Authors also raised conventionalised zebrafish (CONV), that is GF zebrafish who were exposed to zebrafish water (water other zebrafish has been raised in, which therefore contained a selection of the normal microbiotia commonly found in zebrafish) at either 3dpf (days post fertilization) or 6dpf

Results

·        GF zebrafish remained macroscopically identical to CONR zebrafish up till 8dpf, with both CONR and GF zebrafish beginning to feed normally at 5dpf.

·        At 9dpf GF zebrafish began to develop a stereotyped, rapidly progressive epidermal degeneration phenotype manifested by epidermal opacity, loss of epidermal integrity and the sloughing off of epidermal cells.

o   Interestingly, if GF zebrafish were not fed they did not exhibit this phenotype (up to 12dpf) suggesting that this phenotype results from exposure to autoclaved feed, the negative effects of which are normally negated by the presence of normal microbiota

o   GF zebrafish show a consistent morphological phenotype in their segment 2 enterocytes (the large suprauclear vacuoles were filled with clear electron-lucent material; whereas in CONV and CONR zebrafish this material was eosinophilic and electron dense)

·        By 20dpf GF zebrafish suffered an 100% mortality rate (n=824)

·        CONV zebrafish also didn’t exhibit the mortality observed in GF zebrafish, proving that mortality of GF zebrafish was not due to irreversible changes acquired during early development. However, comparisons of the digestive tract microbiota of 6dpf CONV vrs CONR zebrafish showed community structural differences (CONV zebrafish were  made up of Aeromonas (61%), and Vibrio (12%) species whereas CONV zebrafish were made up of Aeromonas (0.3%) and Vibrio (57%) species were found in CONV zebrafish)

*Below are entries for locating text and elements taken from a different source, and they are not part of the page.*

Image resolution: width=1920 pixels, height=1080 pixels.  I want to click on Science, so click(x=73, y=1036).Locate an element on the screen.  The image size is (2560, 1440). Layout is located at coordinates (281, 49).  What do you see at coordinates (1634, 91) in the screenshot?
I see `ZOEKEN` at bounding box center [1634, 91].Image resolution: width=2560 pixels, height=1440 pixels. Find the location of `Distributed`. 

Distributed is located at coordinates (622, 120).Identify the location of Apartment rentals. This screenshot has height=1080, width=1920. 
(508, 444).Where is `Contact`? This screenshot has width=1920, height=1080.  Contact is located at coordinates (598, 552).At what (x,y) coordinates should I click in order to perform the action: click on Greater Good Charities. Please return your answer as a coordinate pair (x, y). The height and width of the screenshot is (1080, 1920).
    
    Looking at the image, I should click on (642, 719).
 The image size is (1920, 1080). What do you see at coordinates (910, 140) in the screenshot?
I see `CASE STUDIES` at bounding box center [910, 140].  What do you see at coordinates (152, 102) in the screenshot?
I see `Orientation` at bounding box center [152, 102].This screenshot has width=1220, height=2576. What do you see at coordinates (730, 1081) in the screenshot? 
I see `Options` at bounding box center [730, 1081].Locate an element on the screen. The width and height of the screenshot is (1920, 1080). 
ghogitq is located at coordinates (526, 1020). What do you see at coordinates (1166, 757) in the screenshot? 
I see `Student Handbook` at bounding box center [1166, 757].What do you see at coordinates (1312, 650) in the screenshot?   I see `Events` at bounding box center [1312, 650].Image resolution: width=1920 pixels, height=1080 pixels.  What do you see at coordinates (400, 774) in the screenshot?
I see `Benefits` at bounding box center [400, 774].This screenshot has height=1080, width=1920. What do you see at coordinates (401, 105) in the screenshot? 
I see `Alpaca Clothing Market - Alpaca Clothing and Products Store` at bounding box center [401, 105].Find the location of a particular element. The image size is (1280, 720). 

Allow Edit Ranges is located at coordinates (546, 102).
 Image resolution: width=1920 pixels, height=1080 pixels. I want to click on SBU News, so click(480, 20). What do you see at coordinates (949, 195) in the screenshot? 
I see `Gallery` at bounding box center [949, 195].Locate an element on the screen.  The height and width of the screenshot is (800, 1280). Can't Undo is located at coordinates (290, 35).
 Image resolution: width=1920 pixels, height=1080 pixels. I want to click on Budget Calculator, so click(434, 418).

·        GF zebrafish and 3dpf CONV zebrafish showed a similar gross morphology at 6dpf. Additionally by 6dpf GF zebrafish shared the same body size as CONV and CONR larvae

·        A broad, functional genomics-based analysis of gene expression in the digestive tracts of 6-dpf GF, CONV and CONR was conducted using DNA microarrays. Results from this indicated that 212 genes exhibited differential expression in both GF vrs CONV and GF vrs CONR comparisons.

o   These genes were then compared to a previous DNA microarray dataset of genes differentially expressed in the GI tracts (small intestine, colon or liver) of adult GF mice vrs ex-GF mice (GF mice, further colonised with normal mouse intestinal microbiota). 66 homologous were found, 54 of which changed in the same expression (up or down) in both species. These genes are well researched in mice, which made it possible to loosely identify what these genes were doing in zebrafish.

·        Epithelial proliferation genes: the increased epithelial proliferation associated with the microbiota was manifested by the increased expression of 15 genes involved in DNA replication and cell division. General results indicate the absence of a microbiota in zebrafish is associated with a compromised ability to use nutrients, and the assumption of a metabolic state that shares features associated with fasting. Additionally microbiota appears to modulates cholesterol metabolism and trafficking in both mice and zebrafish.
Finally 6dpf GF zebrafish up-regulate certain transporters involved in the transport of amino acids or peptides, which was hypothesised to compensate for an inability to efficiently process ingested proteins

·        Xenobiotic metabolism genes: the GF zebrafish digestive tract may be less competent to detoxify dietary constituents and other environmental components. There is a hypothesis that xenobiotic components found in autoclaved ‘chow’ may be toxic to GF larvae. Some species of bacterium ID’ed in normal zebrafish microbiota have been previously shown to help control the growth and establishment of pathogens in other fish species (e.g. Lactococcus lactis and Pseudomonas spp. can inhibit the growth of Vibrio anguillarum). As zebrafish do not show an adaptive immune response during their larval/juvenile stages it is possible that these bacteria are key in maintaining zebrafish health during the initial free-living period.

Rawls, J. F., Samuel, B. S., & Gordon, J. I. (2004). Gnotobiotic zebrafish reveal evolutionarily conserved responses to the gut microbiota. Proceedings of the National Academy of Sciences of the United States of America, 101(13), 4596-4601.